● **MATERIAL PROVIDED**
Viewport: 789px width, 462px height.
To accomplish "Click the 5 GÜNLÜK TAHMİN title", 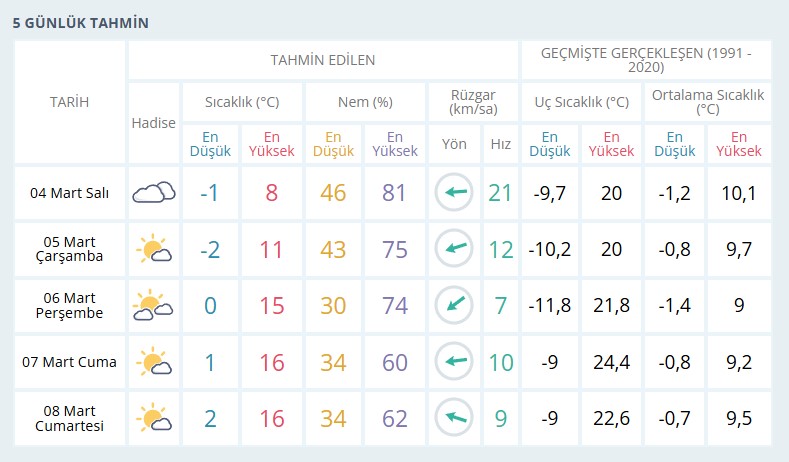I will (81, 23).
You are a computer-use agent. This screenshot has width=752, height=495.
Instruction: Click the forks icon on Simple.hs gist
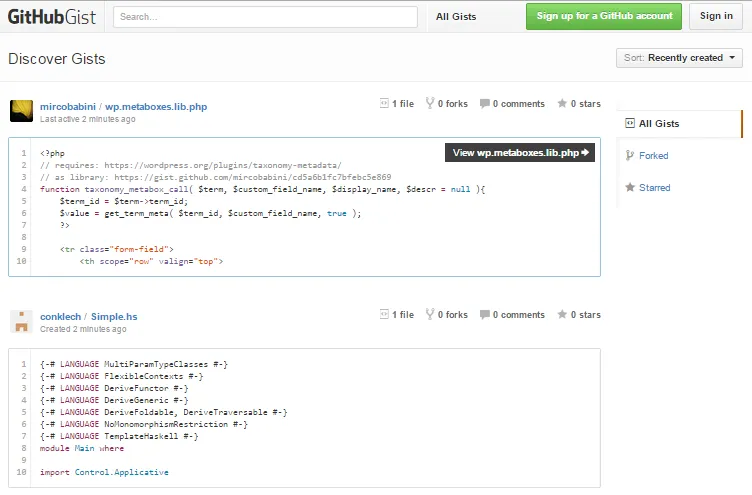(x=430, y=314)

● **WHAT YOU ARE ASKED TO DO**
List every line above that contains the word "width".

● **RIGHT ANSWER**
Viewport: 789px width, 462px height.
You are a computer-use agent. This screenshot has width=752, height=495.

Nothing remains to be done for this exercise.